L’agence de notation S&P a dégradé très récemment la note souveraine de la France, et Moody’s vient de la mettre sous surveillance négative, les deux invoquant notamment une incertitude élevée sur la trajectoire de ses finances publiques. Ce signal d’alerte doit être entendu comme tel : notre pays, champion des prélèvements obligatoires, de la redistribution, de la dépense publique et des déficits budgétaires, n’est pas sur le bon chemin.
A force de tout vouloir corriger par l’impôt, la règle, la subvention et la redistribution, conduisant ainsi à la déresponsabilisation de chacun, nous avons engendré une inefficacité systémique, contraire au bien commun : un service public en déclin et un système coûteux et désincitatif au travail et à l’initiative. L’énergie de tous s’y dilue dans les contraintes et les taxes, comme dans l’opprobre porté aux bâtisseurs de croissance.
Nécessités démographiques
Sans réformes profondes, le pays continuera inexorablement à s’abaisser. Car il est illusoire de vouloir financer notre modèle social avec une croissance atone et une quantité de travail insuffisante. Allonger la durée du travail dans la vie, relever le taux d’emploi des jeunes, rationaliser et rendre plus efficaces les dépenses publiques ne sont pas des options idéologiques : ce sont des nécessités démographiques et économiques. Faute de quoi, la France se condamnera à une spirale de déficits, de dette et d’abaissement du niveau de vie.

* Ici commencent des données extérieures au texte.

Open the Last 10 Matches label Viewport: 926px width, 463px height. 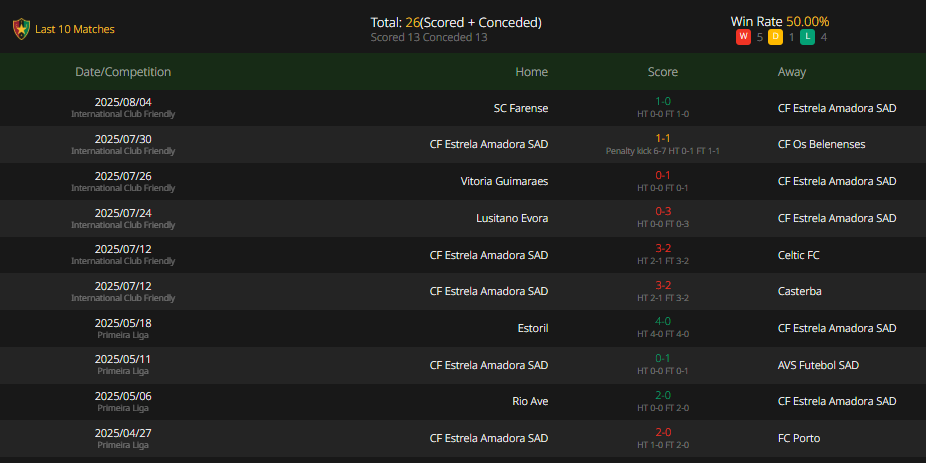75,29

Cette situation s’enracine dans une confusion entre égalité des chances et égalitarisme. L’objectif d’égalité des chances, d’équité, assure tout à la fois la cohésion de la société et la libération de l’énergie de tous les talents, quels que soient leur sexe, leur origine ethnique ou de milieu social, leur diplôme initial… L’égalitarisme forcené, dans lequel certaines forces politiques tombent, conduit tout au contraire à tout figer, y compris les situations individuelles, ainsi qu’au nivellement, au ressentiment, à la discorde, et potentiellement à la violence. Ce qui abîme l’envie d’entreprendre dans son pays et entraîne la fuite ou le découragement des bâtisseurs de croissance.
Cela se solde historiquement par une hausse insoutenable du taux d’endettement et par un effondrement du niveau de vie et de protection sociale.
Rétrécissement du gâteau
L’égalitarisme, en voulant sans limite partager le gâteau par des prélèvements sans fin, aboutit en fin de compte au seul rétrécissement du gâteau et à un malthusianisme mortifère. L’économie est une dynamique, non une statique ; l’ignorer conduit à l’atrophie et à la pauvreté.
Il faut redonner en France la place légitime qui lui revient à la création de richesse, sans renoncer au rôle régulateur, incitateur, protecteur et redistributeur de l’Etat. Ce n’est pas choisir le marché contre l’action publique, mais refonder leur complémentarité. Retrouver le bon équilibre.
La dégradation de notre note n’est pas un simple revers technique : c’est l’indicateur d’une longue dérive. Si les choix politiques se contentent de poursuivre la fuite en avant en alourdissant encore les impôts et en éludant les réformes de fond, la sanction de la notation ne sera que le prélude à un affaiblissement profond et durable de notre modèle économique et social. L’urgence est de retrouver bon sens, lucidité et courage.